In the wake of a new nuclear arms control treaty between their country and the US, many Russians are feeling an undertow of doubt.
Ordinary citizens here often express confusion and sometimes outright suspicion about American intentions toward Russia. Some members of the policy elite complain that the summit and the sweeping agreements to be signed today are little more than smoke-and-mirrors designed to conceal Russia's descent into strategic irrelevance.
"What partnership?" asks Andranik Migranyan, vice-chair of the Reforma Foundation, an independent Moscow-based think tank.
"Americans understand partnership as the complete subordination of Russia to American interests," he says. "The agreements to be signed at this summit are meaningless window dressing, designed to keep Russia in its orbit."
Opinion polls on Russian attitudes toward the US are mixed, but tend to show a population deeply divided and dubious about the prospects for the strategic partnership championed by the Kremlin.
One survey, conducted this month among 1,000 adults in the 10 largest Russian cities by the independent ROMIR agency, asked people what they thought of American designs toward Russia. Almost 29 percent answered that the US was a "friendly" power; 28 percent said the US is "neutral" in its attitude; and 40 percent described the US as having "hostile" intentions.
Vladimir Fayer, a young information technician says he doesn't expect anything worthwhile from the summit. "I wish Russia would stop following the West and speak more independently," he says. "All these years of following the American path has done no good at all."
Housewife Svetlana Lapichkina is more sanguine. "The summit won't change anything," she says, "but the mere fact that it's taking place gives hope that Russia and the US can find common language and stop interfering in each other's business."
Putin has been steering Russia Westward since Sept. 11, when he phoned Bush to offer full support in the war against terrorism. Since then, the Kremlin has turned the other cheek as US forces entrenched in several former Soviet Central Asian republics and the troubled Caucasus nation of Georgia. Putin barely winced when Bush unilaterally pulled the US out of the 1972 Anti-Ballistic Missile Treaty, which Russia still regards as the keystone of strategic stability.

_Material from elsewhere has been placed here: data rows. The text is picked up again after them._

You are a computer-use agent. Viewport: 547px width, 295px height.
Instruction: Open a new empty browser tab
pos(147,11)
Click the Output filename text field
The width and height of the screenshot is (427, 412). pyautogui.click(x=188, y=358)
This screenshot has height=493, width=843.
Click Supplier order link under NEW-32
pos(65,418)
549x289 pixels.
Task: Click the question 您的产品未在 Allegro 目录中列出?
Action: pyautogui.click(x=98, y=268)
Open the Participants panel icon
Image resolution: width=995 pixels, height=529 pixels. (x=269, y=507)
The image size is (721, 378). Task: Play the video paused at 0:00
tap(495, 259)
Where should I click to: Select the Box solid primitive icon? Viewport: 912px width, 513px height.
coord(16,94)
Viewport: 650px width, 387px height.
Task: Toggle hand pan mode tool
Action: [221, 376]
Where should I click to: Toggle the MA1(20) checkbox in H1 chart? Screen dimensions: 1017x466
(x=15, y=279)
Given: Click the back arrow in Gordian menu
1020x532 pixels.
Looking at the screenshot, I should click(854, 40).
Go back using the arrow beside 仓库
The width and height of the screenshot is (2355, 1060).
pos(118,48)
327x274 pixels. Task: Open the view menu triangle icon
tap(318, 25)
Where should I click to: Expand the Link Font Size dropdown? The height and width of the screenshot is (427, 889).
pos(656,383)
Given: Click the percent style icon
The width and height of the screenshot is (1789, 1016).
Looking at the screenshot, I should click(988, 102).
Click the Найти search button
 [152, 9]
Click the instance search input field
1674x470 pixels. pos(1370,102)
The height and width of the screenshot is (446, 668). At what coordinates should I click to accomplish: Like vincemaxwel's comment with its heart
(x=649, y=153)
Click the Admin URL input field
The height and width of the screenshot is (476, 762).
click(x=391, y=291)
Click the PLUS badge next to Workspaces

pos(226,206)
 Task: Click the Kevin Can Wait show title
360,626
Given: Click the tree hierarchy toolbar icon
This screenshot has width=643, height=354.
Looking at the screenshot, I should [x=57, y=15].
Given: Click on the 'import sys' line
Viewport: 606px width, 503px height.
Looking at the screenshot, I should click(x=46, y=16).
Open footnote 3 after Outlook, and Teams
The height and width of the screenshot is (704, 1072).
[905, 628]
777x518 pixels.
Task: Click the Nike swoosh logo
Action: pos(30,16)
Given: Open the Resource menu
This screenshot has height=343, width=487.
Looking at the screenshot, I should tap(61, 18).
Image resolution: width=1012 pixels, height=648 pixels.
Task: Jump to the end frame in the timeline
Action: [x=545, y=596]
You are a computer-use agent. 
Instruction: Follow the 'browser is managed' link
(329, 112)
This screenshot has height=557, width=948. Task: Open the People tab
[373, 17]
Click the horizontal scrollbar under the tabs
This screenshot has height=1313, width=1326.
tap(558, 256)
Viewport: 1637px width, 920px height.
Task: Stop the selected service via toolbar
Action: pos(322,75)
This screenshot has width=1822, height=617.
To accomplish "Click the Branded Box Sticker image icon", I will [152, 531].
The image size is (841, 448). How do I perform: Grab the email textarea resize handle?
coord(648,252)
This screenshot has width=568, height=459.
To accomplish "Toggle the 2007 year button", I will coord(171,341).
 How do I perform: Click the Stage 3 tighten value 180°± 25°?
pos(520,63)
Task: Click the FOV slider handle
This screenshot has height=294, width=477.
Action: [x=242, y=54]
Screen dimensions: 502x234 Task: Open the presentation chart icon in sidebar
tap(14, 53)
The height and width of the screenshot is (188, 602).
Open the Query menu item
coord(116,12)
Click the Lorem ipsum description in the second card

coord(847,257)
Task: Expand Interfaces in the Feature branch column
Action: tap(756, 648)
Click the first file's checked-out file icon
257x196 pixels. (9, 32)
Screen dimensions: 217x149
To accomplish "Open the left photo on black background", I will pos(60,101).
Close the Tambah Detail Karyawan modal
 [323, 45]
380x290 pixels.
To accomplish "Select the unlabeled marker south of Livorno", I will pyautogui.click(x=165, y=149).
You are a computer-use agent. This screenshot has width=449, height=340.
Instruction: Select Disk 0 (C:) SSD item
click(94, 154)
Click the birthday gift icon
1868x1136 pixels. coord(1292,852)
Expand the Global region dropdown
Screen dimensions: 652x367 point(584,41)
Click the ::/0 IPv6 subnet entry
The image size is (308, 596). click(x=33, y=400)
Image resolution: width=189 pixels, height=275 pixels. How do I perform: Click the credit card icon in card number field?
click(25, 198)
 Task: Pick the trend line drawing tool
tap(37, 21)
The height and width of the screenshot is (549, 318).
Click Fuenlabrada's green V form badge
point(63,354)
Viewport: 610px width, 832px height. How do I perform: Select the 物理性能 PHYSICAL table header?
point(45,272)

"Putin is far ahead of the Russian public and elite in his pro-Western policies," says Sergei Kolmakov, an expert with the independent Center for the Development of Parliamentarism in Moscow. "It is a traditional position for a Russian reformer to be in, but it's not a comfortable one."
Today the two presidents will seal a treaty to radically slash the offensive nuclear arsenals of both sides from the current levels of around 6,000 warheads each to about 2,000 each by the year 2012. While the deal is more far-reaching than even the wildest cold war-era hopes for disarmament, it is clouded by US insistence on storing its own decommissioned warheads rather than destroying them.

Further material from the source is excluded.